Das Publikum konnte von der Musikgesellschaft nicht genug kriegen.

Markus Christen

Normalerweise ist dem Ansager an einem Unterhaltungskonzert eine klar definierte Rolle zugedacht. Er soll, im besten Fall witzig und gutgelaunt, über das auf der Bühne präsentierte informieren. Nicht so Joel Gloor. Der Posaunist der Musikgesellschaft Oberentfelden führte das Publikum in der sehr gut besetzten Turnhalle Dorf auf unkonventionelle Art durch den Samstagabend und brach mit den gängigen Erwartungen.

Sein gespieltes Unwissen und seine leichtherzige Gleichgültigkeit sorgten bei den Zuschauern für grosses Amusement und gipfelten darin, dass Joel Gloor kurzerhand die Pause zum Hauptereignis des Konzertabends erklärte. Dieser deftige Scherz ging natürlich in Ordnung, auch weil das Korps der Musikgesellschaft den Präsentator bereits mit den Darbietungen während des ersten Konzertteils Lügen gestraft hatte.

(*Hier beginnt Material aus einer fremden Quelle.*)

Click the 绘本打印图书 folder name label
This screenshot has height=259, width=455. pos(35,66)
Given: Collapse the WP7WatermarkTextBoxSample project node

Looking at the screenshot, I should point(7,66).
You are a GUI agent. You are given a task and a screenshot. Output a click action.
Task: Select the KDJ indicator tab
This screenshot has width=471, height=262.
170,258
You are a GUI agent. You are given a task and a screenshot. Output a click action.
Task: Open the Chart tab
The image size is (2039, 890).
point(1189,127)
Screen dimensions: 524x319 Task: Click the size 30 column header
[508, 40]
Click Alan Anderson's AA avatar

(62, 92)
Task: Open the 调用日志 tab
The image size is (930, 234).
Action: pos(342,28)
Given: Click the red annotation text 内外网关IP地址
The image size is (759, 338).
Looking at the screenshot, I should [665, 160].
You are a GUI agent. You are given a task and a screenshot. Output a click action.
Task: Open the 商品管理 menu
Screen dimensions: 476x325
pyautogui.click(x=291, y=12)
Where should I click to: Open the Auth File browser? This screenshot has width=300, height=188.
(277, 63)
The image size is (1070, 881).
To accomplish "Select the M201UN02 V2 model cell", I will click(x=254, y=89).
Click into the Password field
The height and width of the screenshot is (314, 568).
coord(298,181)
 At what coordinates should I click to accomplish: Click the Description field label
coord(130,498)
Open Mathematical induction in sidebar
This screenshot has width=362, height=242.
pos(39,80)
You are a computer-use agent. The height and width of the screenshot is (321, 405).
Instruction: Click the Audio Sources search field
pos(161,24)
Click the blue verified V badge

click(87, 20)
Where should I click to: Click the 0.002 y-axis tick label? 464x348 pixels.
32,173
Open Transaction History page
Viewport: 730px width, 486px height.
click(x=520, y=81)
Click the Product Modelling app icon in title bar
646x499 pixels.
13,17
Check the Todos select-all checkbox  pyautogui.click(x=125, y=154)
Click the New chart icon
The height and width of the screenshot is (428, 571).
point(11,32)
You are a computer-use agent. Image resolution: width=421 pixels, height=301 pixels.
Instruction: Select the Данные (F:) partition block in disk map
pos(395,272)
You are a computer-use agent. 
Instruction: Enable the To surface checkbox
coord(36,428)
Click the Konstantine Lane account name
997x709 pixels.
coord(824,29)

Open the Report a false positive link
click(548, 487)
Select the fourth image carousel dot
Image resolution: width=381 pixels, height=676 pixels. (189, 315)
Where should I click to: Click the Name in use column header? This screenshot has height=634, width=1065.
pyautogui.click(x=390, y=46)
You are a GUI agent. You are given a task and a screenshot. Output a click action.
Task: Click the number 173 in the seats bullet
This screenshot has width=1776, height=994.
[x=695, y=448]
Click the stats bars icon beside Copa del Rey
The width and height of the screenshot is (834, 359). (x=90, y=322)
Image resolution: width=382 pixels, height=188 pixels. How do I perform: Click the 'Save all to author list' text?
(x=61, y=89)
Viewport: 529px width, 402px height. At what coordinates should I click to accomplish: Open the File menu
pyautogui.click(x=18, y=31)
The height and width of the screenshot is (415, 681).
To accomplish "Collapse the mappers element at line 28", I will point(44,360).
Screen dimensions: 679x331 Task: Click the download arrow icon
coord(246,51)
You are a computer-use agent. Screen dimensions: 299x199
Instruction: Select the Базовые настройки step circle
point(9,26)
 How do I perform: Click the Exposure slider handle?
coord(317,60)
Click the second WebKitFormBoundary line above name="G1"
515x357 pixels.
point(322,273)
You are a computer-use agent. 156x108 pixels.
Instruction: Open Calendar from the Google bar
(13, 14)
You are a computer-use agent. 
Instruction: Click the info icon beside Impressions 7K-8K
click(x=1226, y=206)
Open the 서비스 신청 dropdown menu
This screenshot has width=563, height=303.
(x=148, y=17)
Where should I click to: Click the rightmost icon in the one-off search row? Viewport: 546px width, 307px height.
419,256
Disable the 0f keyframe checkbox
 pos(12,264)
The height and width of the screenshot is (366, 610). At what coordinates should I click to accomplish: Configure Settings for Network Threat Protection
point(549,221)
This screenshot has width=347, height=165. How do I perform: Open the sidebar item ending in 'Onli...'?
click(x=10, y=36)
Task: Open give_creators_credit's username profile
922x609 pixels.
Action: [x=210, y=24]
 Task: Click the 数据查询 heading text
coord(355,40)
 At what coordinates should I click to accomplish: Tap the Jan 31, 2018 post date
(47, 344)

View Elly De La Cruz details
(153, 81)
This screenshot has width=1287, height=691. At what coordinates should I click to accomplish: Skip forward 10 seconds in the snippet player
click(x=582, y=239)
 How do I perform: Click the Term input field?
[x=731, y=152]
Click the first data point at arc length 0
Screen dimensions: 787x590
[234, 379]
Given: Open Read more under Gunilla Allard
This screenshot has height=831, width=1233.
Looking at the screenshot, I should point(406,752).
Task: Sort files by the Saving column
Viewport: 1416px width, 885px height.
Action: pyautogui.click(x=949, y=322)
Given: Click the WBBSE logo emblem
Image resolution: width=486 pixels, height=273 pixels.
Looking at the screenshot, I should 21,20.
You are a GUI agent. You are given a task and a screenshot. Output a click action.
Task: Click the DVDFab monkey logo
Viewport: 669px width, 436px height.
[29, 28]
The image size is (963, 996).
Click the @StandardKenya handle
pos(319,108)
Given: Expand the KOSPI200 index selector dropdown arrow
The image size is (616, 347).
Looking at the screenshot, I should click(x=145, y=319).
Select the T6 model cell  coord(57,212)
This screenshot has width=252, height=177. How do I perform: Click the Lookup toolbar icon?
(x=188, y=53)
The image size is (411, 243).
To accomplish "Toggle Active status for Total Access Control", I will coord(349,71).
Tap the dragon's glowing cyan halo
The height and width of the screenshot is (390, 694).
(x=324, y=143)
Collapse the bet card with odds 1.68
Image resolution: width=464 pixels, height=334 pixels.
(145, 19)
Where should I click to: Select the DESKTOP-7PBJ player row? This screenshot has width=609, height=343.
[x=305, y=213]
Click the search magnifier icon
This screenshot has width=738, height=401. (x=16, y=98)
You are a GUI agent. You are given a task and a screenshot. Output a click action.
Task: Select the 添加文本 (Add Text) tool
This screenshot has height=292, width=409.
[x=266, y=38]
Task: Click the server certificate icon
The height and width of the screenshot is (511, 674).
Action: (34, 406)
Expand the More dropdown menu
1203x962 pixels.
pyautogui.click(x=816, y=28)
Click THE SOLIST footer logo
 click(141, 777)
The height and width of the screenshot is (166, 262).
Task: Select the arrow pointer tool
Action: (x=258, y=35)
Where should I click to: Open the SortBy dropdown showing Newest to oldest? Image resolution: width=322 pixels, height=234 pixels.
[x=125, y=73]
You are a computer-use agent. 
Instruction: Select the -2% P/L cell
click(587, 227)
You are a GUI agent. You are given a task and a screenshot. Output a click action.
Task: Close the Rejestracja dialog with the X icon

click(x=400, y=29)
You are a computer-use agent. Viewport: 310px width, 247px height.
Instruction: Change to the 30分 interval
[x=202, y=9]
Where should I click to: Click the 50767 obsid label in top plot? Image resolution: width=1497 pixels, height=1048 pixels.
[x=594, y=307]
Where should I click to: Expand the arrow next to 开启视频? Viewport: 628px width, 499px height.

Zahlreiche «Hits vom Plattenteller», so das Motto des Unterhaltungskonzerts, servierte die Musikgesellschaft ihren Gästen. Eröffnet wurde der Abend mit «Viva la vida». In der eingängigen Hymne der britischen Rockband Coldplay zeigten die Musikerinnen und Musiker viel Spielfreude. Die wuchtigen und treibenden Bass- und Baritonklänge waren im wahrsten Sinne des Wortes mitreissend und viele der Zuhörer konnten ihre Füsse nicht lange still halten.

Bei der komplexen Jazzkomposition «Birdland» von Joe Zawinul stiessen zwar einige der Musiker an ihre Grenzen, wobei es noch der stimmlichen und rhythmischen Feinjustierung in einzelnen Registern bedurft hätte, doch mit weiteren harmonischen Glanzpunkten erntete auch dieser Vortrag Applaus.

Ein besonderer Höhepunkt des Abends war sicher der Vortrag «Set fire to the rain», bei dem die Musikgesellschaft die Sängerin Petra Hunziker begleitete. Dabei bewies Dirigent Michel Byland, der erst im Januar die Leitung des Korps übernommen hatte, dass er seine Musiker bereits überzeugend unter Kontrolle hat, was sich insbesondere im guten Klangvolumen und in einem dynamisch starken Spiel bemerkbar machte.

Michel Byland zog nach seinem ersten Konzert in Oberentfelden Bilanz. «Ich bin zufrieden mit der Leistung der Musiker. Vor allem hatten wir viel Spass auf der Bühne.»

Nicht fehlen am Jahreskonzert in Oberentfelden durfte ein Auftritt des Tambourenvereins Oberentfelden-Muhen. Mit ihrer Fähigkeit, die Schlegel wirbeln und zwirbeln zu lassen, sind die Trommler nicht nur ein Ohren-, sondern auch ein Augenschmaus. Der Auftritt des Jugendspiels Entfelden schliesslich machte deutlich, dass auch die Nachwuchsarbeit der Musikgesellschaft bestens funktioniert.